= Exercise brief =
Pictures aside, copy exactly each line from the one that holds "You are a GUI" through the last line of the records below.

==== Source information ====

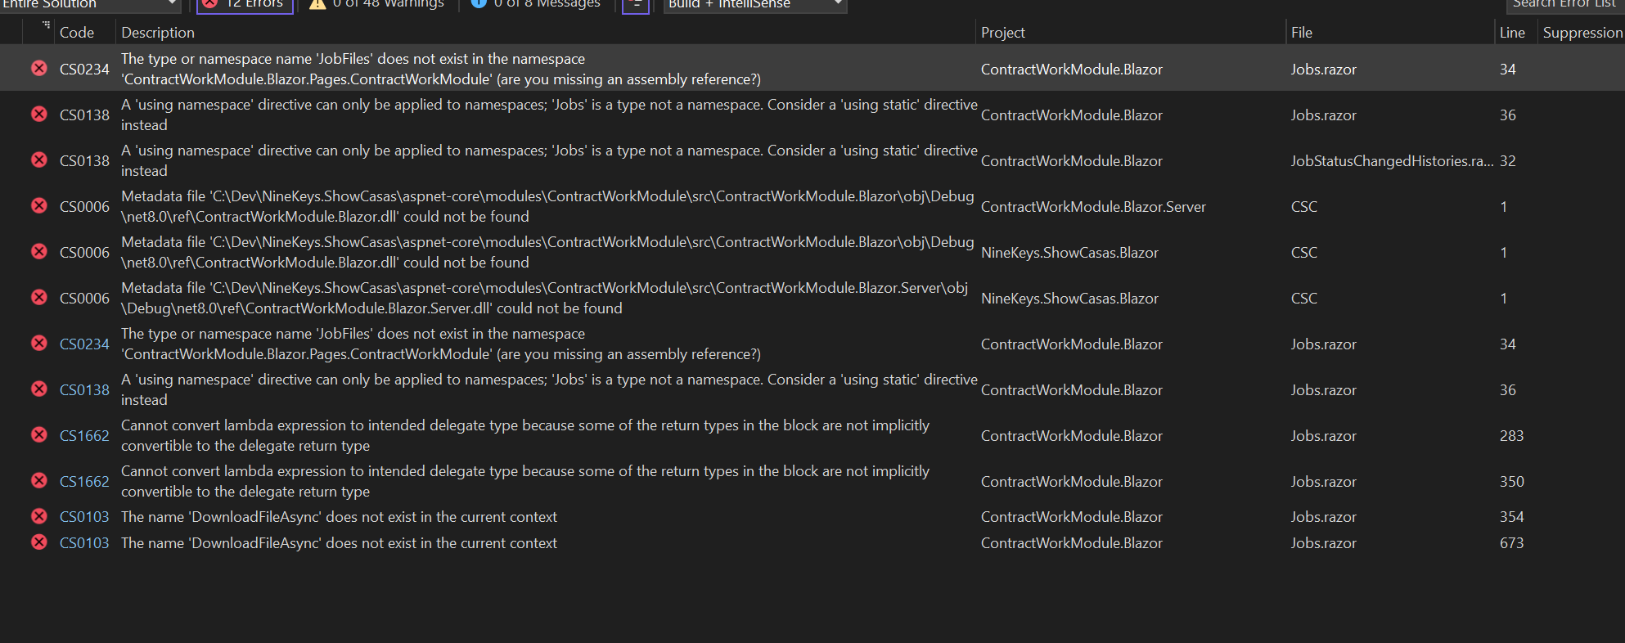Click the error icon on the first CS0234 row
Viewport: 1625px width, 643px height.
coord(38,69)
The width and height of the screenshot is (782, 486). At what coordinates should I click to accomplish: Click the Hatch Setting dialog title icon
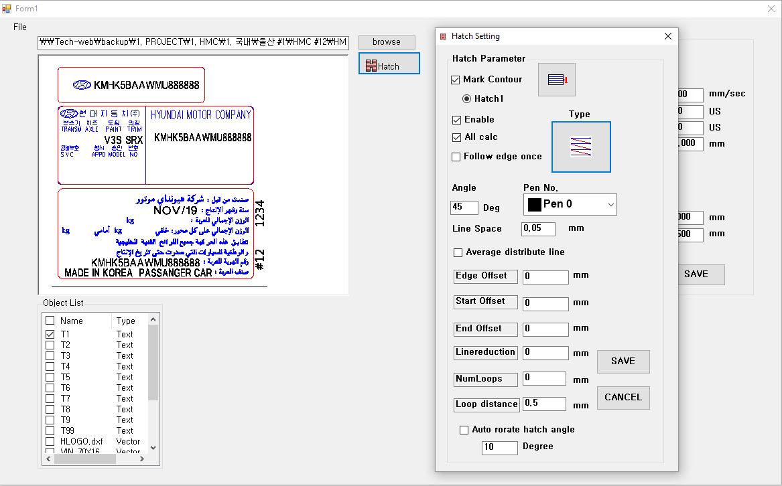443,36
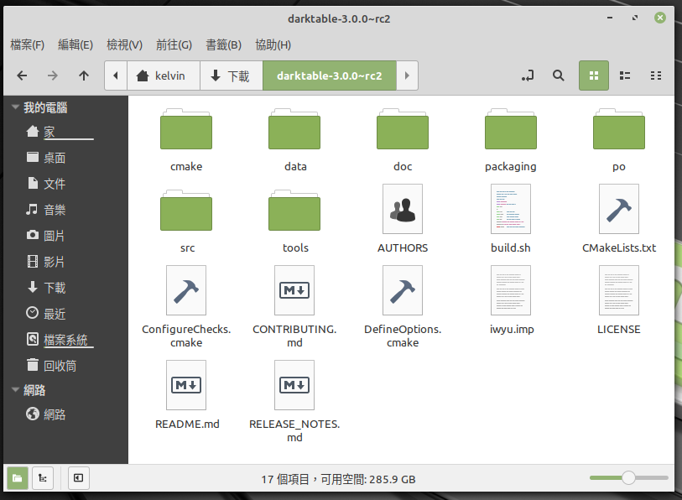Collapse the 我的電腦 section
682x500 pixels.
click(14, 107)
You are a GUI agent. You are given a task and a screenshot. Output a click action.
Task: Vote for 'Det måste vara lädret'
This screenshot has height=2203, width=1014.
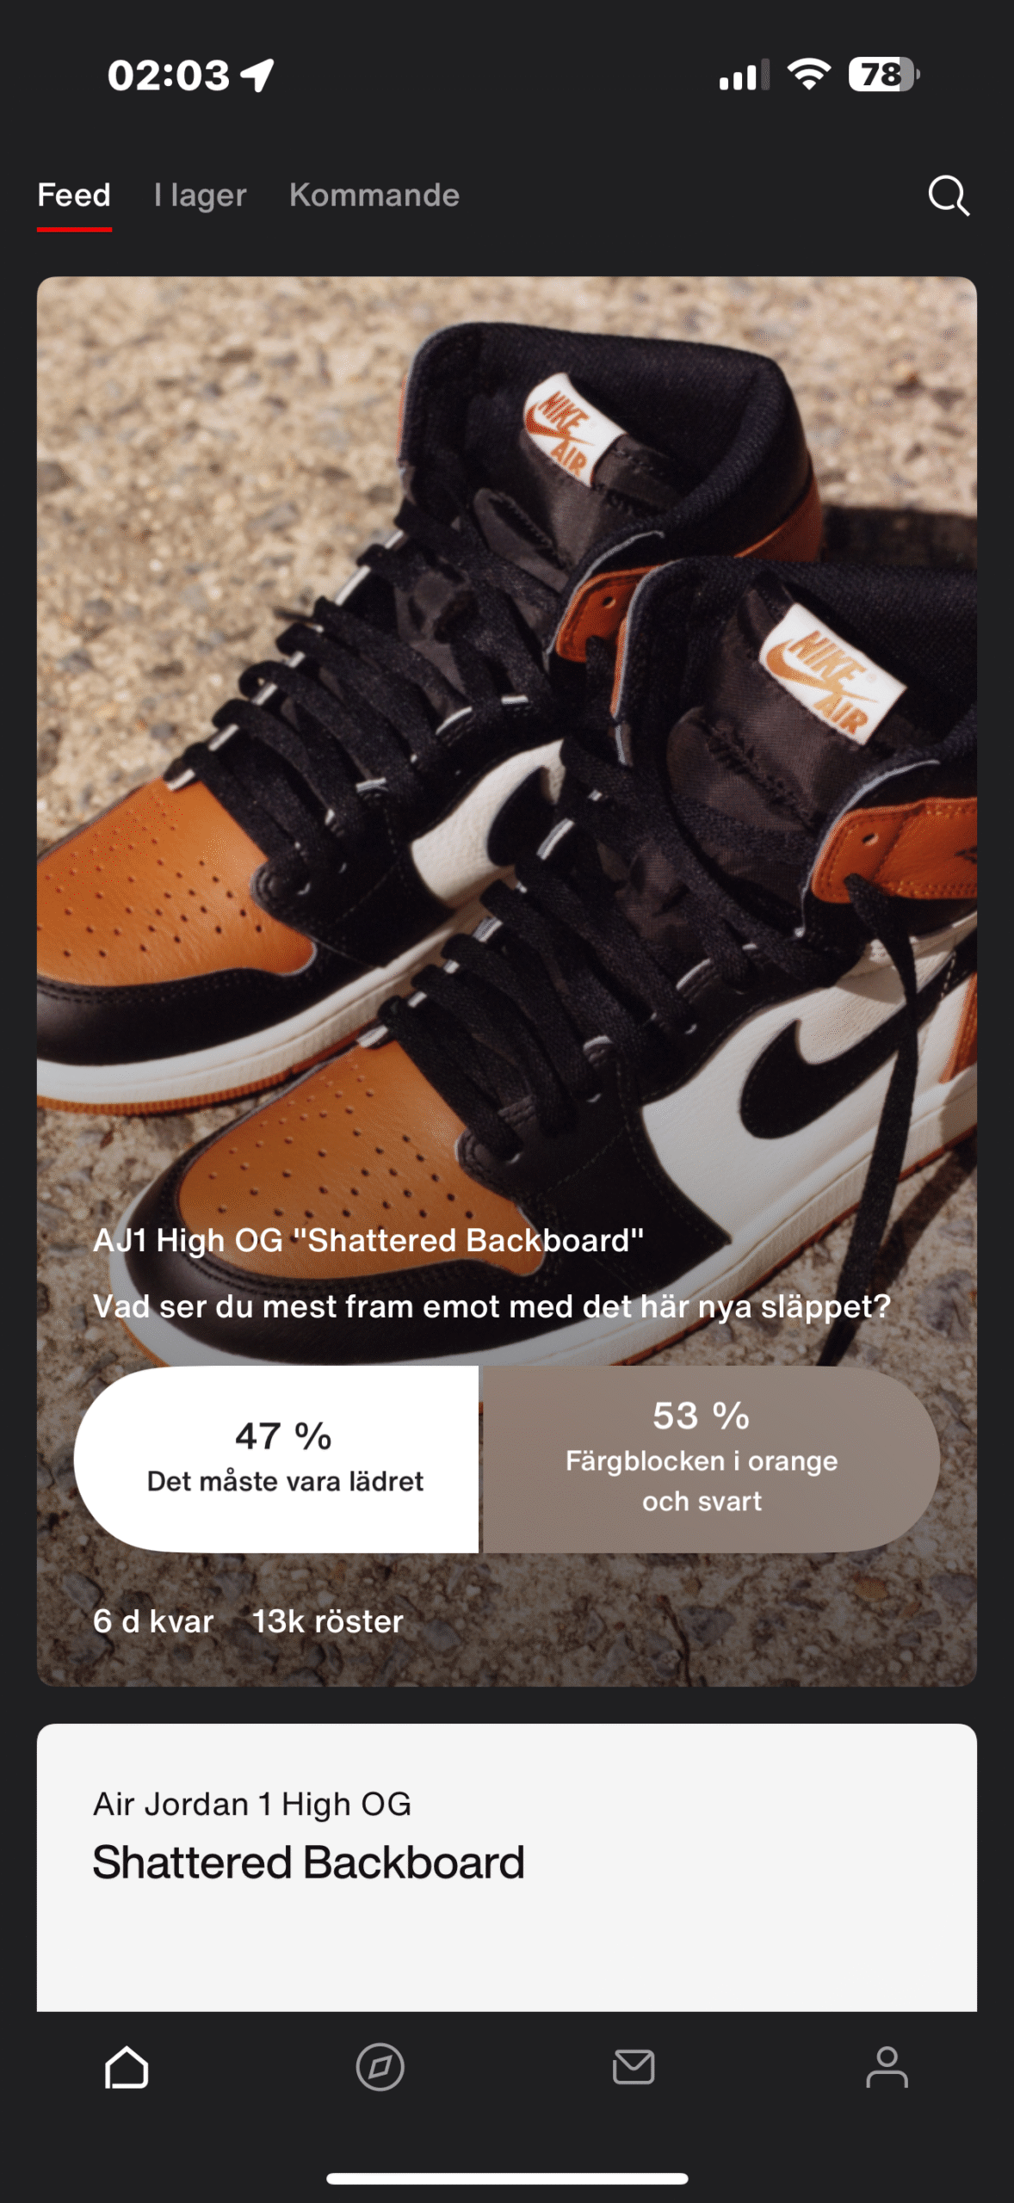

====

= Exercise result =
You are a GUI agent. You are given a task and a screenshot. Output a click action.
Task: Vote for 'Det måste vara lädret'
This screenshot has height=2203, width=1014.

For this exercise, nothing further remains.